Fishing Lure Making Tips for Eye Spots- The pupil should be large on your lures in comparison to the overall eye (see "Prey" image above)
- If you're making an eye with only one color (a single dot), the eye spot should be darker than the lure's surrounding body color
- The pupil should always face in the direction that the lure travels during retreive (on typical lures, it should face the line tie)
- The eye boundaries should be crisp and well contrasted against the lure's body color

Painting Clean Eye Spots on Lures
There are many different techniques for adding eyes to fishing lures, including stickers, stencils, brushes, and countless other techniques.
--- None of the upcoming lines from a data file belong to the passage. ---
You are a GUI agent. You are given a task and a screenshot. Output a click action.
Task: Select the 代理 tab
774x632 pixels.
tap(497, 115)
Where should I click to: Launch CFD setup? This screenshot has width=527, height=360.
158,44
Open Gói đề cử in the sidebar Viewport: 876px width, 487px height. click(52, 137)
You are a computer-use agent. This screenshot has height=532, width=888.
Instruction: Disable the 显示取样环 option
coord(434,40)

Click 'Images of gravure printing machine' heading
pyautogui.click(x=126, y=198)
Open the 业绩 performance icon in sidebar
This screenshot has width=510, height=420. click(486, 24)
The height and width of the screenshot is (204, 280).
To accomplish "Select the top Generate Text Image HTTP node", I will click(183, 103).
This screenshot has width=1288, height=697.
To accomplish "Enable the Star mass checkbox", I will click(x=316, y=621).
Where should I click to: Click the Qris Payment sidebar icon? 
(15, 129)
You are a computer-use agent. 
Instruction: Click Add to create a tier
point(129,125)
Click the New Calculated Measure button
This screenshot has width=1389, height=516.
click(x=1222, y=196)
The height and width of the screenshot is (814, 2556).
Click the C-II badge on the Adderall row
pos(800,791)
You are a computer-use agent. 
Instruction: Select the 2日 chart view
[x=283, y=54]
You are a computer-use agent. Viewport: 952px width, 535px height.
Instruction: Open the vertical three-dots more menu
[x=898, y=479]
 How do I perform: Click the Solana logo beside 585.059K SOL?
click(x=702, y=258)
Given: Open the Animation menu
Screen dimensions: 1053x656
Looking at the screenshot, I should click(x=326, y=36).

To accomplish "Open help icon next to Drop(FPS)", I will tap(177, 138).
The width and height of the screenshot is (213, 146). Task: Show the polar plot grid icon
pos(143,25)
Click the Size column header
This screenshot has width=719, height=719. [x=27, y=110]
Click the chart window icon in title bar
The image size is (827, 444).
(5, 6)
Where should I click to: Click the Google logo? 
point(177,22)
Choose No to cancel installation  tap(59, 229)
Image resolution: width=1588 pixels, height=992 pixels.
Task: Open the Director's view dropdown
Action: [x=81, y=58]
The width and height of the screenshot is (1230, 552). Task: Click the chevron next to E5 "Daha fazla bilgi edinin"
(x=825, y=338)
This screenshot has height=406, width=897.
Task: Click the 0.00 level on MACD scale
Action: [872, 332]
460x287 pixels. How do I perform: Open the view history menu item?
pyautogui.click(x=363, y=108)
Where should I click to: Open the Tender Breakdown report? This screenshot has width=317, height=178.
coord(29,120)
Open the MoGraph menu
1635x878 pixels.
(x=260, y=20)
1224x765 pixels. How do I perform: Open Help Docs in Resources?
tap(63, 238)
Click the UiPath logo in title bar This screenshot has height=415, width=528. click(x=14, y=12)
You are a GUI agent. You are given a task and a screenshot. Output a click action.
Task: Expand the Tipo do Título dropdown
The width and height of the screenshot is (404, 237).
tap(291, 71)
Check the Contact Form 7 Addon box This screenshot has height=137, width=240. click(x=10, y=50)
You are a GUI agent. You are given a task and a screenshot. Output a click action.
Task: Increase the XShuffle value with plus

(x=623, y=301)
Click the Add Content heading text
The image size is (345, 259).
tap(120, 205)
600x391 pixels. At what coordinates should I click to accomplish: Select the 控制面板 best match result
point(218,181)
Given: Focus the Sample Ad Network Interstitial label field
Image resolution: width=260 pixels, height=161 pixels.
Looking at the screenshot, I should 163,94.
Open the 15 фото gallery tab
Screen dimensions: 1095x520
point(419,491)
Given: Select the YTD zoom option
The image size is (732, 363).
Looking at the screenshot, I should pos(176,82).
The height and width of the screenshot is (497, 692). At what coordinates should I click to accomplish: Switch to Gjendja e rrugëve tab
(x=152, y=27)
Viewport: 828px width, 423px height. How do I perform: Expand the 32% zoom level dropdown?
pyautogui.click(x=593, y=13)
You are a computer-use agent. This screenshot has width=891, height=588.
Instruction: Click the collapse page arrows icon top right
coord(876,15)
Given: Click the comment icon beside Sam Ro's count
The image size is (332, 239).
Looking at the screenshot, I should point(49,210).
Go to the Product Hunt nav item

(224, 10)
Without dismissing the value of these other approaches, my personal favorite is the common "nail dropping" technique. With this technique, you literally "drop" a small dot of paint from the flat end of a nail onto the lure's surface and allow it to spread out into a perfect circle and dry. During this process, you must take care to prevent the nail from actually touching the lure...the only thing that should touch the lure is the paint! Use different size nail heads to create eye spots of different diameters and allow the paint to dry between drops.